Это искусство памяти строится исключительно двумя способами; один суть пренотация, другой — эмблема. Пренотация освобождает нас от бесконечных поисков того, что именно нам нужно вспомнить, и направляет их в какую-либо определенную область, то есть ту, что сочетается с нашим местом памяти. Эмблема сводит мыслительное содержание к чувственным образам, которые оживляют память; из каких аксиом может быть извлечено больше полезного, чем доныне…[873]
Места затем определяются в Novum Organonum
как порядок или распределение общих мест в искусной памяти, которые могут быть либо местами в собственном смысле слова, как дверь, угол, окно и тому подобное; либо близким человеком, которого мы хорошо знаем; или это может быть чем-нибудь еще, по нашему усмотрению (если наделено каким-либо порядком), таковы животные, гербы; также слова, буквы, характеры, исторические персонажи…[874]
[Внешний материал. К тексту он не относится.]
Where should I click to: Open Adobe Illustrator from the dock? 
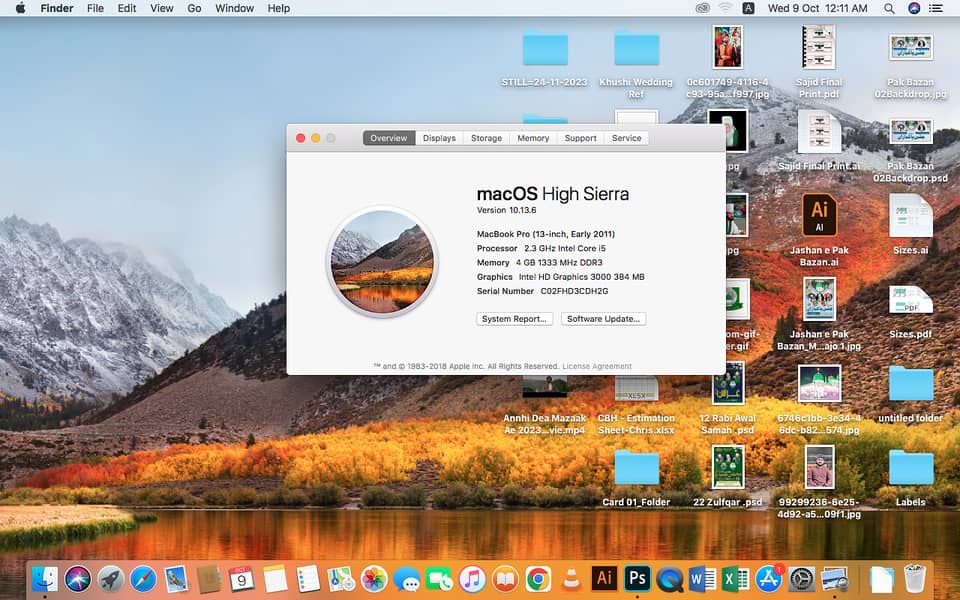pyautogui.click(x=604, y=578)
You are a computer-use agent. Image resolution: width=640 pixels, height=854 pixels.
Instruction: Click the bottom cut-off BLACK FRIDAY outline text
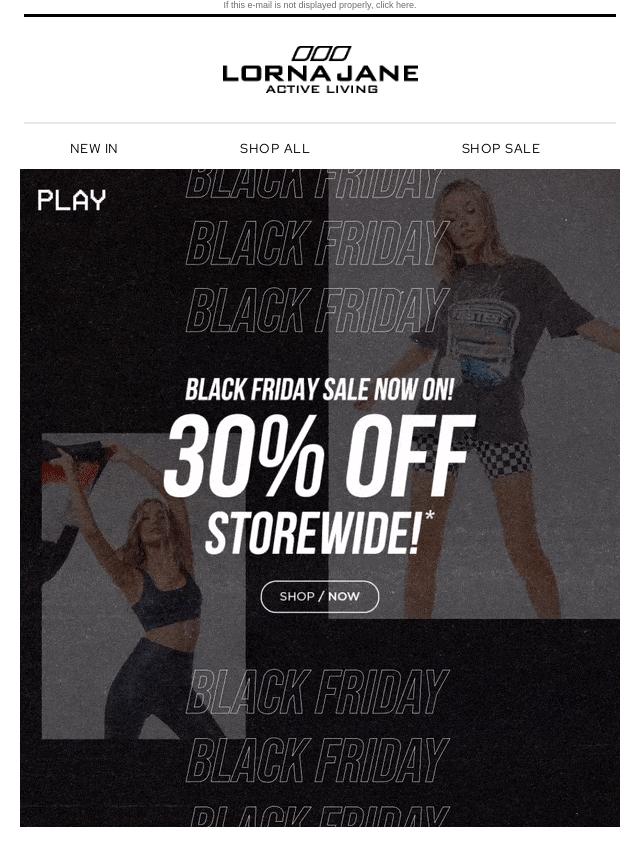(x=320, y=816)
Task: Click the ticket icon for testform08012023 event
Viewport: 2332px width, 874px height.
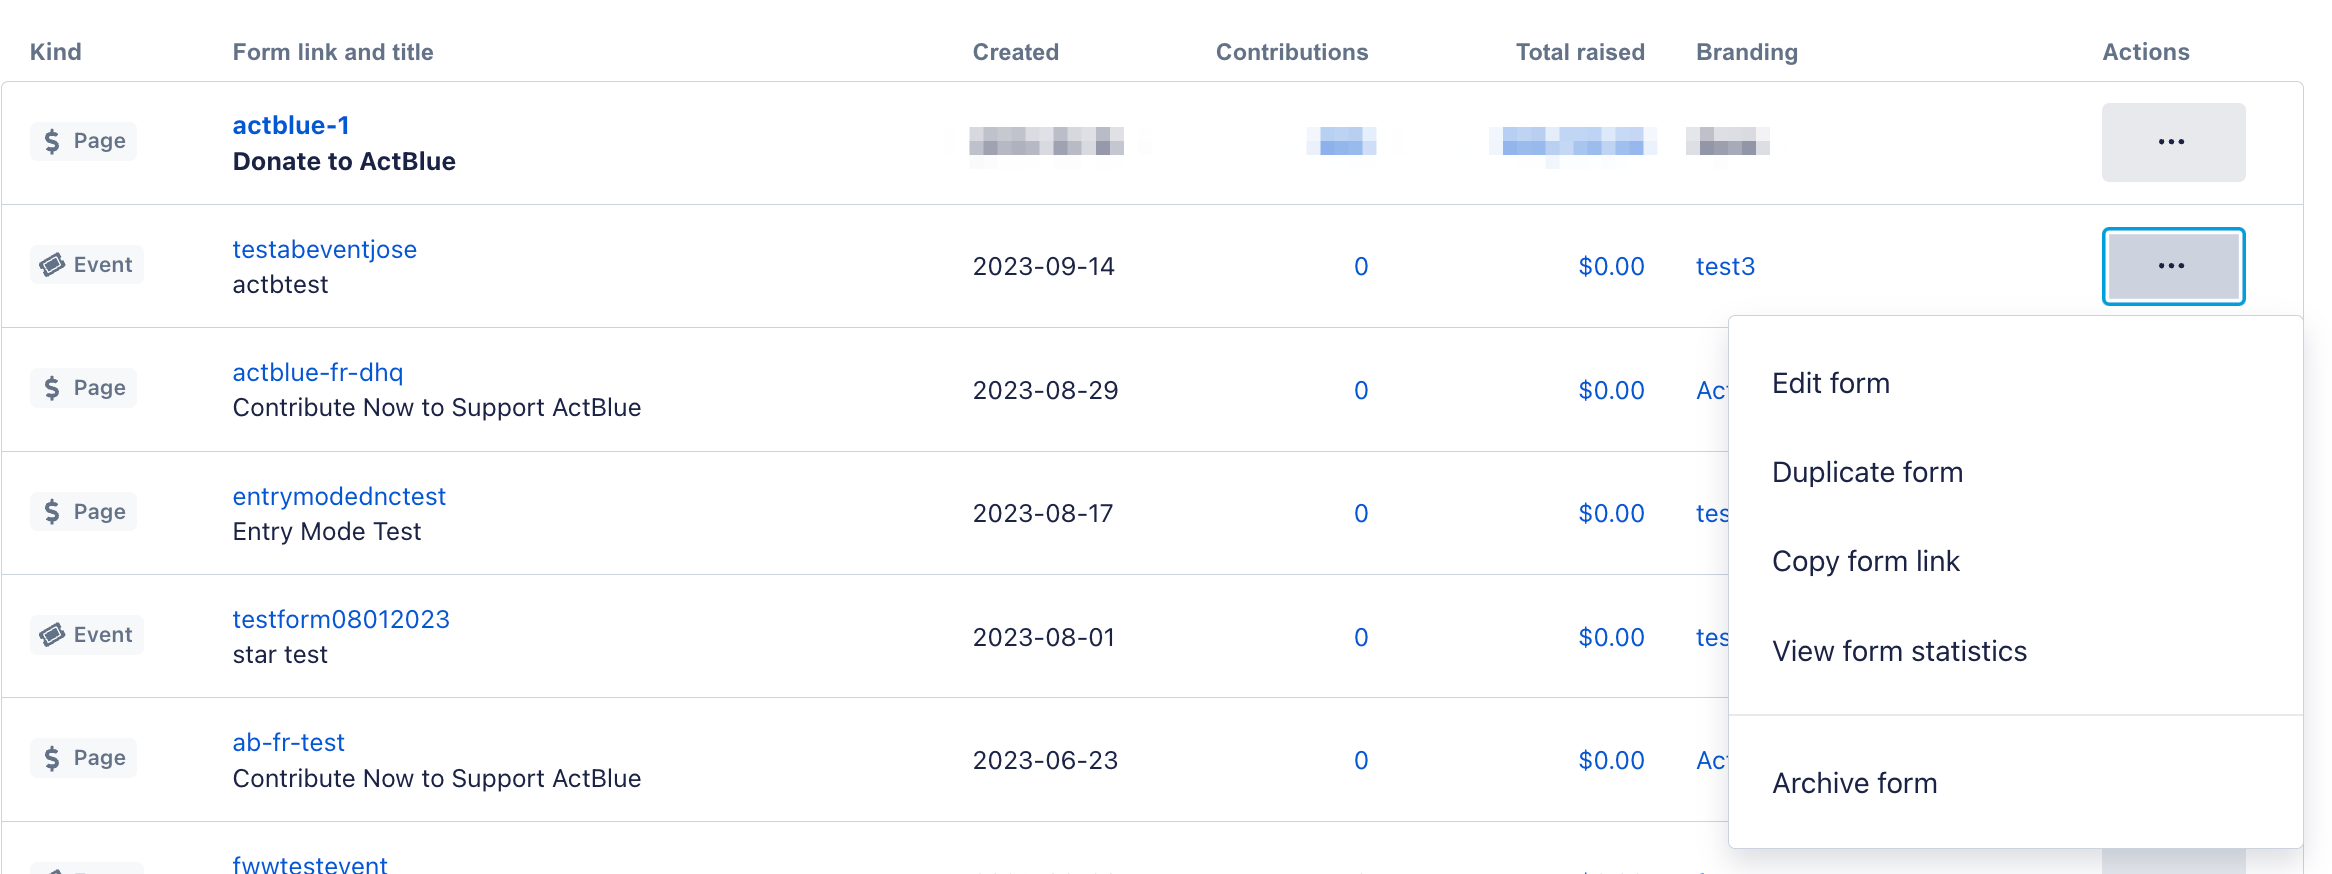Action: click(52, 635)
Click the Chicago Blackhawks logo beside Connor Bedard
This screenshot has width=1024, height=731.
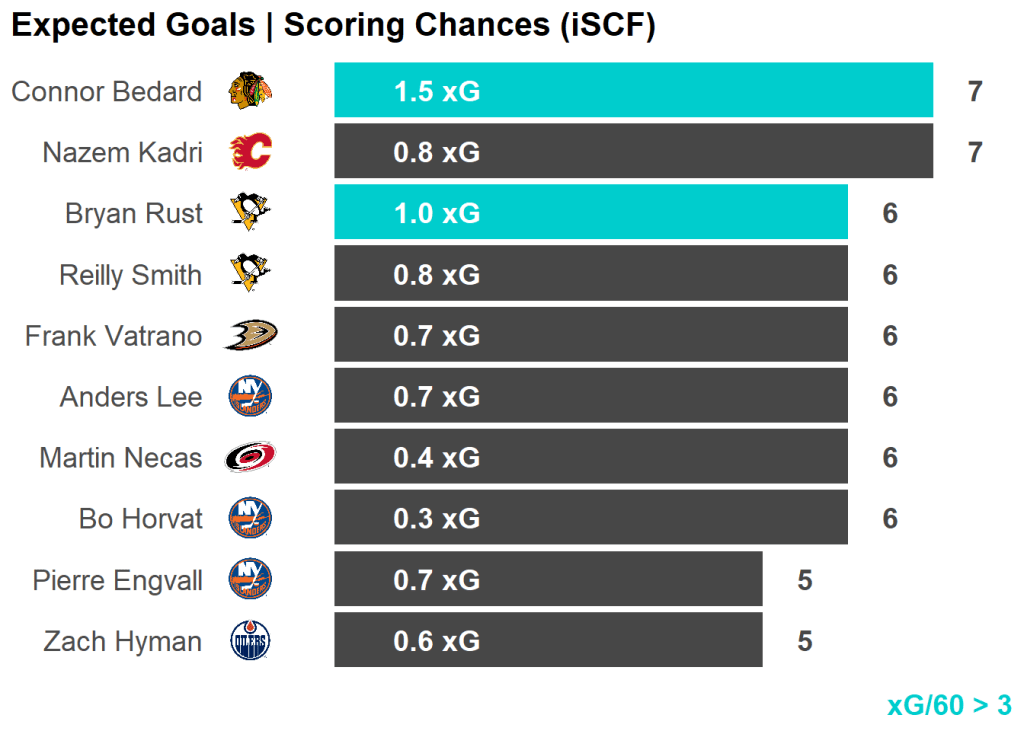coord(250,91)
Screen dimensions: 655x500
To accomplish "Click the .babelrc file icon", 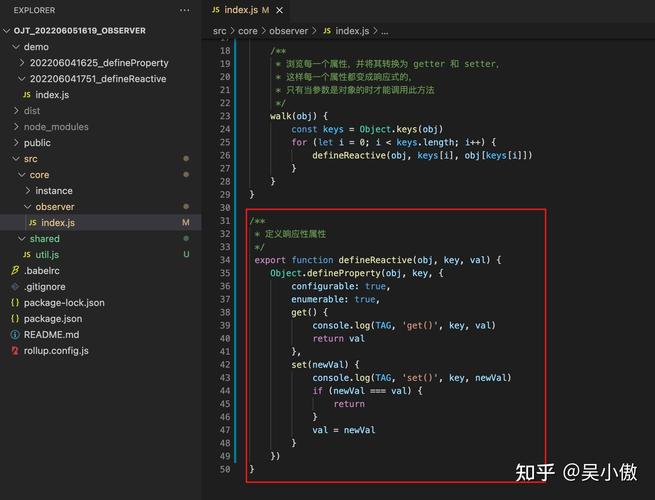I will pos(15,271).
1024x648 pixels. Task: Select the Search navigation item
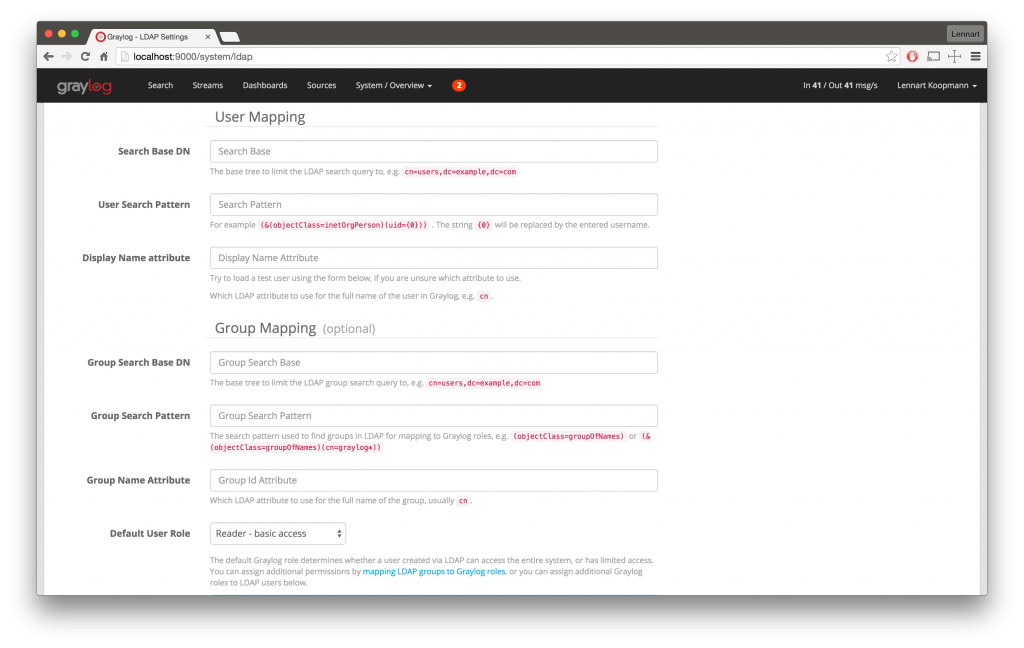(x=160, y=86)
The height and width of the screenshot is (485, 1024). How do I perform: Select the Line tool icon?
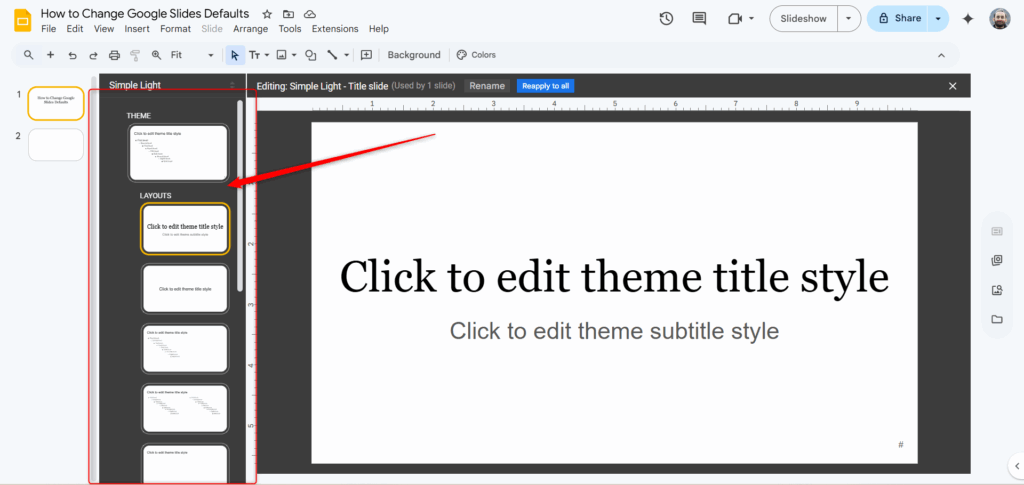click(x=333, y=55)
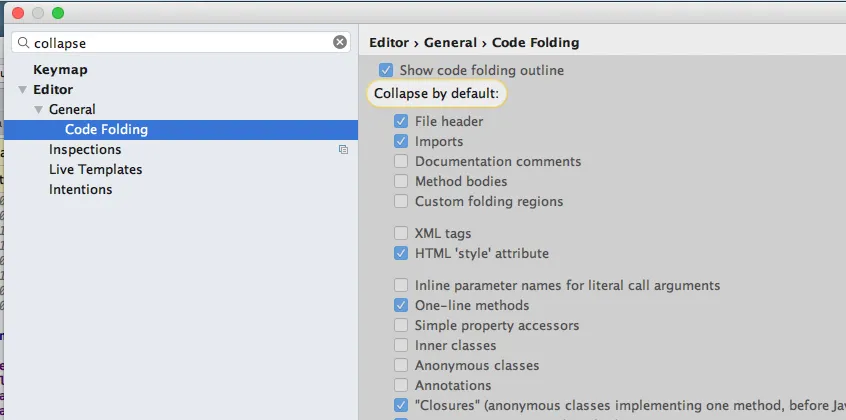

Подобное определение различных типов мест прямо вытекает из текстов по мнемонике. Определение образов как эмблем расширено в De augmentis scientiarum:
Эмблемы низводят интеллектуальное к чувственным вещам; ведь то, что можно почувствовать, всегда сильнее возбуждает память и скорее запечатляется, нежели интеллектуальное… Поэтому легче удержать в памяти образ охотника, стреляющего в зайца, аптекаря, расставляющего свои коробочки, оратора, произносящего речь, мальчика, заучивающего стихотворение, актера, произносящего свою речь, чем соответствующие понятия изобретения, расположения, элокуции, памяти, действия.[875]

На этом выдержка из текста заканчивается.